Family Enterprise Management
Many families trace their wealth to one entrepreneurial member, and the successful family business he or she founded. Over the years as the business evolves, some family members may continue to hold primary positions in the business, while others may not. This dynamic can be divisive to some. We recognize that all family members—both those involved and those who are less involved with the business, must align across generations.
The key is recognizing, respecting, and working through the tensions that transitions often bring. At Synovus, we develop solutions that help address the broad context of family members’ concerns. With the goal of helping each family member understand that the real business of a family transcends any single asset, with each member having a vested interest in its heritage and continuity.
Cultivating unique values, creating unity
A family’s decision-making should reflect the family’s collective values. As your family grows, naturally the concerns and interests of members become more varied. We can help cultivate shared decisions about family assets, events, and purpose — essential to sustaining trust, common heritage, and belonging.
We have a deep appreciation of the importance of how families make and communicate decisions. One of our most important roles is to facilitate decision-making with knowledge of complex family dynamics. Our experience in leadership planning and facilitating strong family governance models help identify issues and create collaboration across geographies, and generations. The result: more timely decisions with greater unity and understanding among family members.
Managing your family's legacy from generation to generation
Managing the family legacy — which is the primary role of the family office — is far more complex than simply overseeing an investment portfolio. Passing values to the next generation, in particular, becomes essential to preserving the true legacy. We employ strategies to help you accomplish these goals, including innovative approaches to family governance.

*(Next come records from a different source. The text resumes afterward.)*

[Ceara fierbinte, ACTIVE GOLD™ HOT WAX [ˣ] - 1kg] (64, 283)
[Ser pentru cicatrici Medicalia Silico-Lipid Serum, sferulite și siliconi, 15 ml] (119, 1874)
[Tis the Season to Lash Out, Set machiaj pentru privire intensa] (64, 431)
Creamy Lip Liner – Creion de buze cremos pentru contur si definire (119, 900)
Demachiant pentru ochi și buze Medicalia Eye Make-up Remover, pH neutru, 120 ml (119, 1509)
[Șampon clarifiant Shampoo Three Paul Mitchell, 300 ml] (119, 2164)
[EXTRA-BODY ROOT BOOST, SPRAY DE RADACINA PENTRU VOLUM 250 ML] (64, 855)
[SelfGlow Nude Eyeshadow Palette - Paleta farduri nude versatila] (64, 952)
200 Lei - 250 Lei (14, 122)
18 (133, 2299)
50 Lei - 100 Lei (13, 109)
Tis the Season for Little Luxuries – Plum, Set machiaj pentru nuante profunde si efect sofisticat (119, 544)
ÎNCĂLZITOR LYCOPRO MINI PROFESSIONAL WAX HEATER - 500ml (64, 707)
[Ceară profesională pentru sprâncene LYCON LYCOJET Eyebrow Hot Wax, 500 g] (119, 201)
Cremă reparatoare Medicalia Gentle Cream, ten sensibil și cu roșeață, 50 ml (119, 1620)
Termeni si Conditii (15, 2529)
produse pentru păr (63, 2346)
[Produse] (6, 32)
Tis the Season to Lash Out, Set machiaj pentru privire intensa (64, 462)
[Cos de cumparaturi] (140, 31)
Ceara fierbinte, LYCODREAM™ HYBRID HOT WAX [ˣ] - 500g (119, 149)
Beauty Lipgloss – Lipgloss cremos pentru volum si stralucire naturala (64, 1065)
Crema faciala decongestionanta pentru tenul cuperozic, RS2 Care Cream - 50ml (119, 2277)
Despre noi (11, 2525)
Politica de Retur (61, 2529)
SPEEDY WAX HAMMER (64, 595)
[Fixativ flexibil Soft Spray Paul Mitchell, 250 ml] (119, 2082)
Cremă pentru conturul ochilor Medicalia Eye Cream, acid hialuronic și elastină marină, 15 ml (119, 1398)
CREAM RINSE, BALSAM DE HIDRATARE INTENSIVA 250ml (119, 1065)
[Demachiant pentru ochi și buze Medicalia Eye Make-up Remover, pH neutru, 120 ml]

For example, mentor trusts encourage younger members to consult with mature relatives on major financial and spending decisions. We also understand the skills required to structure family governance, bringing together diverse personalities in concert with specialized and often disparate resources — asset managers, attorneys, accountants, and insurance agents. Importantly, we never lose sight of the goal of helping members grow personally as well as helping to sustain the family’s financial legacy.